Brian Muggleton

Personal information
- Full name: Mervyn Brian Muggleton
- Born: 4 September 1941 Unley, South Australia, Australia
- Died: 12 May 2022 (aged 80) Fremantle, Western Australia
- Batting: Right-handed
- Role: Batsman

Domestic team information
- 1965–1969: Western Australia

Career statistics
| Competition | FC |
| Matches | 3 |
| Runs scored | 50 |
| Batting average | 8.33 |
| 100s/50s | 0/0 |
| Top score | 21 |
| Balls bowled | 8 |
| Wickets | 1 |
| Bowling average | 2.00 |
| 5 wickets in innings | 0 |
| 10 wickets in match | 0 |
| Best bowling | 1/2 |
| Catches/stumpings | 0/– |
- Source: CricketArchive, 29 December 2012

= Brian Muggleton =

Australian cricketer and baseball player

Mervyn Brian Muggleton (4 September 1941 – 12 May 2022) was an Australian cricketer and baseball player.

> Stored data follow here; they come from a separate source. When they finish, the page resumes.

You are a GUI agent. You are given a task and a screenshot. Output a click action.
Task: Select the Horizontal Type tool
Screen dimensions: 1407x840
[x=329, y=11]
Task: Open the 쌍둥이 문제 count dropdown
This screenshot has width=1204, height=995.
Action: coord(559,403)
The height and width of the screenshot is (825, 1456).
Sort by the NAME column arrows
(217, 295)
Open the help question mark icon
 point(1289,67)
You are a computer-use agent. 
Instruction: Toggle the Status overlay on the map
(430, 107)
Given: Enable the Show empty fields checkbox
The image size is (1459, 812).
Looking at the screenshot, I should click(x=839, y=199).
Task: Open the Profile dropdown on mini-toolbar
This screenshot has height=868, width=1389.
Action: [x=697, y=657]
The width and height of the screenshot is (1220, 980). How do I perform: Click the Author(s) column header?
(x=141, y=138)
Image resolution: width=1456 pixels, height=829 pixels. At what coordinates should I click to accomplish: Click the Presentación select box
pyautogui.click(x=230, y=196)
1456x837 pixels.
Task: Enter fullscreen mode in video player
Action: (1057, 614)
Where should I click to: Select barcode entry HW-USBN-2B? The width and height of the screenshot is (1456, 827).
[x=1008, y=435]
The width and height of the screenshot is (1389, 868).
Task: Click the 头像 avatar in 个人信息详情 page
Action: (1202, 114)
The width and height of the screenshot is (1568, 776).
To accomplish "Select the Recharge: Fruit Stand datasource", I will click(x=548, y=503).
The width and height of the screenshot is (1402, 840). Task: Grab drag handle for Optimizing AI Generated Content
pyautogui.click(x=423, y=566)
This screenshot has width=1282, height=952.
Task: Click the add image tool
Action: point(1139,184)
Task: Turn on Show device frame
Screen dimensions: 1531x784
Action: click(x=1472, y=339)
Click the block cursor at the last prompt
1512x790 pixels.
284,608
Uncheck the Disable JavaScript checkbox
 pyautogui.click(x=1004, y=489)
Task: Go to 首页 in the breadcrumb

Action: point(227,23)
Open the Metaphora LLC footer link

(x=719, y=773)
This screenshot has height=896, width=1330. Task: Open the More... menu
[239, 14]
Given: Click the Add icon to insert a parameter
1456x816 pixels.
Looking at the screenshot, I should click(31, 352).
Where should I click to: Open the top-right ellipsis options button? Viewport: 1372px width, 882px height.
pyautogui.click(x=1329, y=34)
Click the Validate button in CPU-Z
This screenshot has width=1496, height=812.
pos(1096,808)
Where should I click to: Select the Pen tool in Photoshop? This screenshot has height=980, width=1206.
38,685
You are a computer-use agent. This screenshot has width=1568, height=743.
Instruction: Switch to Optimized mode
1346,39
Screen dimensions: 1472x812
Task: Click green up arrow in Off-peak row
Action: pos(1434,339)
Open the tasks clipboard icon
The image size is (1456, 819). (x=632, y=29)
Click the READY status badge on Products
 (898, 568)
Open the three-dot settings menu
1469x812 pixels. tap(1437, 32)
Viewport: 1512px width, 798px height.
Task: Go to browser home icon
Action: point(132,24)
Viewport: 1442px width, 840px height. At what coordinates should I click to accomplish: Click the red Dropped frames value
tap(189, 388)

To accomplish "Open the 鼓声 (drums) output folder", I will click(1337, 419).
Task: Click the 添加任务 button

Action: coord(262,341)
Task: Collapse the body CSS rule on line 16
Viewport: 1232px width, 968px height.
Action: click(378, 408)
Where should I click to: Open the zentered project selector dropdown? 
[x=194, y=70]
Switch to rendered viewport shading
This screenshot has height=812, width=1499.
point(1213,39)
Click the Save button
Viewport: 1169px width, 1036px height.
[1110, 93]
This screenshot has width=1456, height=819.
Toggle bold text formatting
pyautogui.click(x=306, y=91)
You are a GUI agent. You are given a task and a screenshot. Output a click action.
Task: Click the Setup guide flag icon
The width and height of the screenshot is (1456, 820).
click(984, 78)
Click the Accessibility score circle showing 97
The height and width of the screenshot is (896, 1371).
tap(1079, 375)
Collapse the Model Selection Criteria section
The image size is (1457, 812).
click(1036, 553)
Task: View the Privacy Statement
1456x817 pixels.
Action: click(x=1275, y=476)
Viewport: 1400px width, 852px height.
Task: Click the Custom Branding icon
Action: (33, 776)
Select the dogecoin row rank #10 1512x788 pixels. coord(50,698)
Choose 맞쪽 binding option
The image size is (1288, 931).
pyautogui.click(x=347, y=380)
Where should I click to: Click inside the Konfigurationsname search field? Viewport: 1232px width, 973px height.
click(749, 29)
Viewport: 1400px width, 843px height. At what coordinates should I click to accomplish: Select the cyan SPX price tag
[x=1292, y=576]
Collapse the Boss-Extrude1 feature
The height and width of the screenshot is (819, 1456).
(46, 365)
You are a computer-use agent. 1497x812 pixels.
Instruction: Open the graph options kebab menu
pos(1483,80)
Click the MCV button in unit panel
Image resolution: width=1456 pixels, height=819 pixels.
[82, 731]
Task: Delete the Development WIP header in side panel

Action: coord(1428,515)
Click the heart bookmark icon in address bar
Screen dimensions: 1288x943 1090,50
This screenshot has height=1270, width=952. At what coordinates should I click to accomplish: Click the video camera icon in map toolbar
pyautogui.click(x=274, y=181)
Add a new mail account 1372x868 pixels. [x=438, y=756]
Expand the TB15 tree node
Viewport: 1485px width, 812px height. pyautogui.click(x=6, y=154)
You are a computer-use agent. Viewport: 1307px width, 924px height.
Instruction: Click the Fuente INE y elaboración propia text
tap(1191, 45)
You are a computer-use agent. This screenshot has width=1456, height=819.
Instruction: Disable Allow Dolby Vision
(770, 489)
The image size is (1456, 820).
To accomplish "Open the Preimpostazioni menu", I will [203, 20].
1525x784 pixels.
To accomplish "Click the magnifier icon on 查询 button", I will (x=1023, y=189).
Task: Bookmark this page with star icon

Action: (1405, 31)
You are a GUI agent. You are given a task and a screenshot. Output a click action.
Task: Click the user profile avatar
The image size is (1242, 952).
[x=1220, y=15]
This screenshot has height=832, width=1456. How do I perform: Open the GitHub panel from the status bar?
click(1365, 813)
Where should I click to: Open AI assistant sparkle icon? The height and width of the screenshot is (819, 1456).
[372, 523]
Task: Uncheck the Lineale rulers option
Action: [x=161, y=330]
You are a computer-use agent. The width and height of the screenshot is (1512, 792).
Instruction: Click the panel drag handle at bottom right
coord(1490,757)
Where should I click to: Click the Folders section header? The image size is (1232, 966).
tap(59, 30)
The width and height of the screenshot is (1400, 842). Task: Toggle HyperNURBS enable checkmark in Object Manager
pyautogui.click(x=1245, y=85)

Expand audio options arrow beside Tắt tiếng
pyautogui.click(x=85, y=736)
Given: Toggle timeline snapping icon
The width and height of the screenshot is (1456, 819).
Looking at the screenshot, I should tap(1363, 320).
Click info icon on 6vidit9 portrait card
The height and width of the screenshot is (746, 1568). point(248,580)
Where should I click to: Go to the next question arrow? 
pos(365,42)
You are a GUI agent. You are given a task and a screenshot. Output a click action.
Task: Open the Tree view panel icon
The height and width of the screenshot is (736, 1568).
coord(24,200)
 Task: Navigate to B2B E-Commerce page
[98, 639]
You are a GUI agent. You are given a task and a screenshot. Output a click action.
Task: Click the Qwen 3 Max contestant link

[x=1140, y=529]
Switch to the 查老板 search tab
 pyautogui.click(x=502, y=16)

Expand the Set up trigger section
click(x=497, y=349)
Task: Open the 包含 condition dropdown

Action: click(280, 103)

The son of Merv Muggleton, who had played baseball for Sturt and South Australia, Muggleton was born in Adelaide, South Australia, but moved with his family to Perth, Western Australia, in 1949, after his father was transferred. He made his state cricket debut for Western Australia during the 1964–65 season, scoring 21 and 12 runs in a Sheffield Shield match against New South Wales as a middle-order batsman. Muggleton's next matches at first-class level did not come until the 1969–70 season. He scored only 17 runs from four innings, and was not selected for Western Australia again.

Muggleton was also a keen baseballer, playing for Western Australia in Claxton Shield matches and for the Melville Braves at club level, where his father had coached for 16 seasons. After his retirement from playing, Muggleton remained involved with Melville in several different roles, serving as coach during the 1977–78, 1978–79, 1979–80, and 1990–91 seasons, and as president during the 1978–79 and 1981–82 seasons. He was a life member of the club.